由豆佐売神社(鶴岡市)概要: 由豆佐売神社は山形県鶴岡市湯田川岩清水に鎮座している神社です。由豆佐売神社の創建は白雉元年(650)に勧請されたといわれています。平安時代に成立した三代実録の仁和元年(885)11月15日の条によると仁和元年(885)6月21日に秋田城(秋田県秋田市寺内)の城中と飽海郡神宮寺西浜(現在の山形県飽海郡遊佐町)に石鏃が降った事から(鳥海山が噴火し火山弾が降り注いだと推察されます)、占いをしたところ不吉な前触れとの結果となりました。
この自然災害は由豆佐売神社を軽んじたとの神官から奏上もあり、朝廷は由豆佐売神社を篤く祭るように命じたと記録されています。由豆佐売神社は平安時代後期の延長5年(927)に著名な神社を纏める為に編纂された延喜式神名帳に記載された所謂「式内社」で、出羽国(主に秋田県と山形県)では9座(田川郡3座)しか記載されておらず、そのうちの1座となっています。
由豆佐売神社は湯田川温泉の温泉街を見下ろす高台に鎮座し、奈良時代の和銅5年(712)発見された湯田川温泉の守護神として信仰の対象となりました。又、歴代領主の崇敬を受け、慶長17年(1612)には山形城(山形県山形市)の城主最上義光(鶴ヶ岡城に隠居?)から社領155石が安堵され、最上氏改易後は庄内藩主(鶴ヶ岡城の城主)酒井氏が庇護し、安永年間(1772〜1781年)に社殿を修復し社領50石を寄進しています。
古くから神仏習合し江戸時代までは「溝杭権現」、「湯蔵権現」、「龍蔵権現」、「観音堂」などと称し別当寺院として長福寺が祭祀を勤めてきましたが、明治時代初頭に発令された神仏分離令により仏教色が排され明治9年(1876)に郷社に列し、明治40年(1907)に神饌幣帛料供進神社に指定されています。

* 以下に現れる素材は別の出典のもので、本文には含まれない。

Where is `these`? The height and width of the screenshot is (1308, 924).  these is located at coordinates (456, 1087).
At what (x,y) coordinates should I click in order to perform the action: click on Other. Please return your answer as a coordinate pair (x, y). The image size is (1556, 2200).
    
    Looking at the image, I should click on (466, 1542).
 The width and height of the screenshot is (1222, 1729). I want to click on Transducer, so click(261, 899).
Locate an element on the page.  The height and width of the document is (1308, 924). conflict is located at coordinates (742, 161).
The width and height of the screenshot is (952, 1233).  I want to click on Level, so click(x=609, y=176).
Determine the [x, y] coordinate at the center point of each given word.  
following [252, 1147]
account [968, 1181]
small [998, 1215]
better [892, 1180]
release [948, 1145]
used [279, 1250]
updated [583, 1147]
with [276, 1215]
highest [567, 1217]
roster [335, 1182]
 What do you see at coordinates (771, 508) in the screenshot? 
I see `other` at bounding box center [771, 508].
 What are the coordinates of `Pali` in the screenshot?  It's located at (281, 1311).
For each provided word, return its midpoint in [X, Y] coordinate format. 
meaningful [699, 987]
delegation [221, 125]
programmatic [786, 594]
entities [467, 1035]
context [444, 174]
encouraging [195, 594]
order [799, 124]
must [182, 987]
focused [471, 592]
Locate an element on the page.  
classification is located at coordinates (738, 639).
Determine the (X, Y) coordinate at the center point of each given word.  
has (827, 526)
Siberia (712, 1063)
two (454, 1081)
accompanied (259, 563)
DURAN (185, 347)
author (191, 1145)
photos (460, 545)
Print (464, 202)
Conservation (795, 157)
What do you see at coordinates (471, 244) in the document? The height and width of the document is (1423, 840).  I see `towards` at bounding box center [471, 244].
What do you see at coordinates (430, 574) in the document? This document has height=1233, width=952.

現在の由豆佐売神社拝殿は江戸時代中期の安永年間(1772〜1781年)に造営された当時のもので木造平屋建、寄棟、瓦葺き、平入、桁行5間、梁間5間、正面3間軒唐破風向拝付き、神仏混合社殿の典型で、内陣や外陣をもつ寺院建築に近い構成になっていています(往時は本地仏である十一面観音像が祭られていた)。明治初頭に発令された神仏分離令の為、神社建築に近い形を取る為に明治15年(1882)に拝殿背後にある本殿(棟梁:高橋兼吉)を増築しています。境内には「乳イチョウ」と呼ばれるイチョウの巨木があり樹高37m、周囲7.3mの大きさは山形県内では最大級とされ昭和27年(1952)山形県指定天然記念物に指定されています。祭神:溝杙姫命、大己貴命、少彦名命。